Nato in Toscana da una famiglia ebraica - quarto figlio del livornese
Flaminio Modigliani e di sua moglie, francese di nascita, Eugénie
Garsin - crebbe nella povertà, dopo che l'impresa di mezzadria
in Sardegna del padre andò in bancarotta. Fu anche afflitto da
problemi di salute, dopo un attacco di febbre tifoidea, avuto all'età
di 14 anni, seguito dalla tubercolosi due anni dopo. La famiglia di Modigliani
soffriva di una storia di depressioni, che colpì anche lui, e almeno
alcuni dei suoi fratelli sembrarono aver ereditato la sua stessa vena
testarda e indipendente. Nel 1898 il fratello maggiore ventiseienne, Giuseppe
Emanuele, poi deputato del Partito Socialista Italiano venne condannato
a sei mesi di carcere. Di salute assai cagionevole (cadrà più
volte malato di polmonite, che infine si convertirà in tubercolosi),
Modì sin da piccolo mostrò una grande passione per il disegno,
riempiendo pagine e pagine di schizzi e ritratti tra lo stupore dei parenti;
e, durante un violento attacco della malattia, sarebbe riuscito a strappare
alla madre la promessa di poter andare a lavorare nello studio di Guglielmo
Micheli, uno dei pittori più in vista di Livorno, da cui apprenderà
le prime nozioni pittoriche, e dove conoscerà, nel 1898, il grande
Giovanni Fattori. Modigliani sarà così influenzato dal movimento
dei Macchiaioli, in particolare dal Fattori stesso e da Silvestro Lega
Autoritratto Nel 1902, Amedeo Modigliani si iscrisse alla Scuola libera
di Nudo di Firenze, e un anno dopo si spostò a Venezia, dove frequentò
l'Istituto per le Belle Arti di Venezia.
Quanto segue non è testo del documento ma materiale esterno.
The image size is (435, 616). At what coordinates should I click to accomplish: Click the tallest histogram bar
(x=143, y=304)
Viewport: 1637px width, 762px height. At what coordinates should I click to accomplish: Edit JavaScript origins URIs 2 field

È a Venezia che Amedeo
provò per la prima volta l'hashish e, piuttosto che studiare, iniziò
a passare il tempo frequentando i quartieri più infimi della città.
Nel 1906, Modigliani si sposta a Parigi, che all'epoca era il punto focale
dell'avant-garde, dove sarebbe diventato l'epitome dell'artista tragico,
creando una leggenda postuma, famosa quasi quanto quella di Vincent Van
Gogh. Sistematosi a Le Bateau-Lavoir, una comune per artisti squattrinati
di Montmartre, fu ben presto occupato dalla pittura, inizialmente influenzato
dal lavoro di Henri de Toulouse-Lautrec, finché Paul Cézanne
cambiò le sue idee. Sicché Modigliani sviluppò un
suo stile unico, l'originalità di un genio creativo, che era contemporaneo
dei cubisti, ma non faceva parte di tale movimento. Modigliani è
famoso per il suo lavoro rapido: si dice completasse un ritratto in una
o due sedute. Una volta terminati, non ritoccava mai i suoi dipinti. Eppure,
coloro che posarono per lui dissero che essere ritratti da Modigliani
era come farsi spogliare l'anima.
Nel 1909, Modigliani fece ritorno alla sua città natale, Livorno,
malaticcio e logorato dal suo stile di vita dissoluto. Non restò
in Italia a lungo, e fece presto ritorno a Parigi, questa volta affittando
uno studio a Montparnasse. Egli si era inizialmente pensato come scultore
più che come pittore, e iniziò a scolpire seriamente dopo
che Paul Guillaume, un giovane e ambizioso mercante d'arte, si interessò
al suo lavoro e lo introdusse a Constantin Brancusi. Questi appaiono antichi,
quasi egizi, piatti e che ricordano una maschera, con distintivi occhi
a mandorla, bocche increspate, nasi storti, e colli allungati. Anche se
una serie di sculture di Modigliani venne esposta al Salone d'autunno
del 1912, a causa delle polveri generate dalla scultura, la sua tubercolosi
peggiorava; abbandonò quindi la scultura prima della pietra e poi
anche del legno, e si concentrò unicamente sulla pittura. Tra i
suoi lavori si ricordano il ritratto del suo amico e forte bevitore Chaim
Soutine, e i ritratti di molti dei suoi contemporanei che frequentavano
Montparnasse, come Moise Kisling, Pablo Picasso, Diego Rivera, Juan Gris,
Max Jacob, Blaise Cendrars, e Jean Cocteau. Suo più grande e fedele
amico fu lo straordinario pittore Maurice Utrillo che visse gli stessi
problemi di alcolismo che caratterizzarono la vita di Amedeo.